== Work request ==
Where a line holds the word "agent", copy that line from the data below.

== Listed entries ==
----------------------------------------

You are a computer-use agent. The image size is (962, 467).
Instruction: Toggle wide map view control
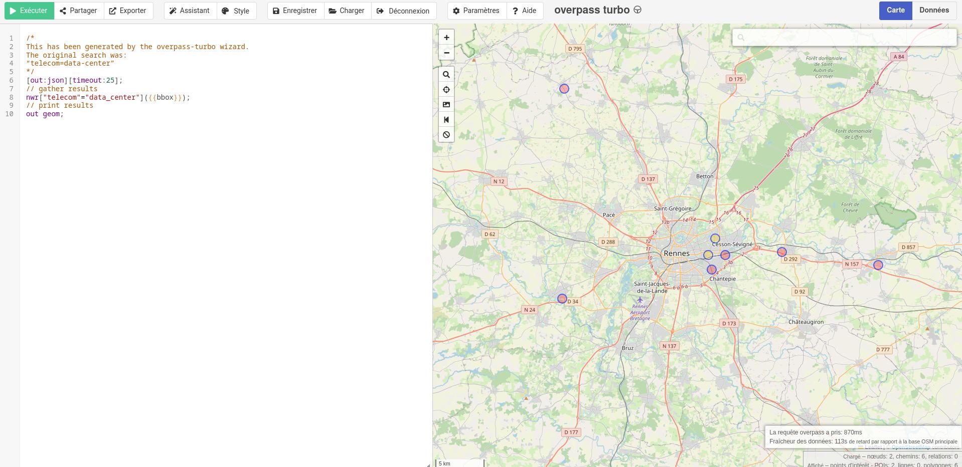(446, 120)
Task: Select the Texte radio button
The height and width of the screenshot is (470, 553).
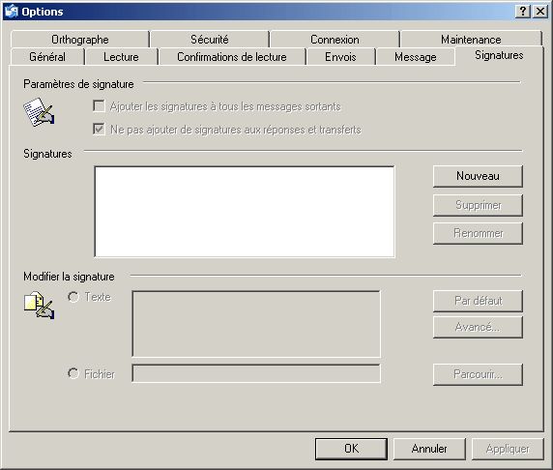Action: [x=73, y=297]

----------------------------------------

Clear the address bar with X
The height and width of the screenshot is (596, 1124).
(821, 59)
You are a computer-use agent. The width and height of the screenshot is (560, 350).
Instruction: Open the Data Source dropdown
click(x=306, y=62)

----------------------------------------

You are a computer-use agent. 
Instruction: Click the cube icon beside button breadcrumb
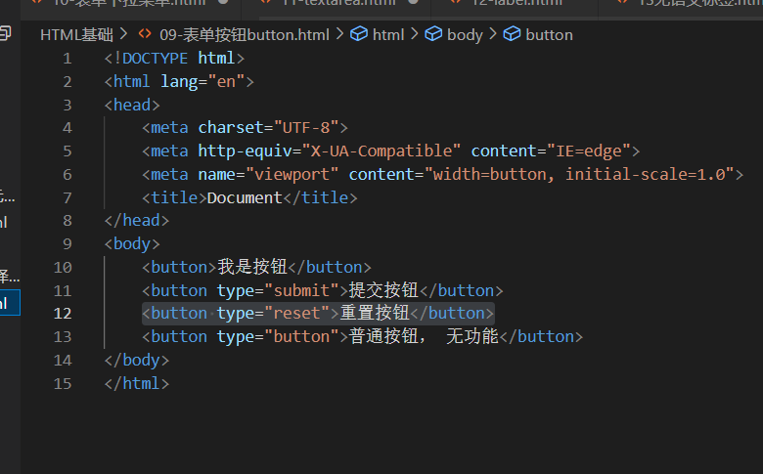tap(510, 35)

----------------------------------------

== Answer section ==
You are a computer-use agent. The image size is (962, 467).
You are a computer-use agent. The width and height of the screenshot is (560, 350).
You are a computer-use agent. 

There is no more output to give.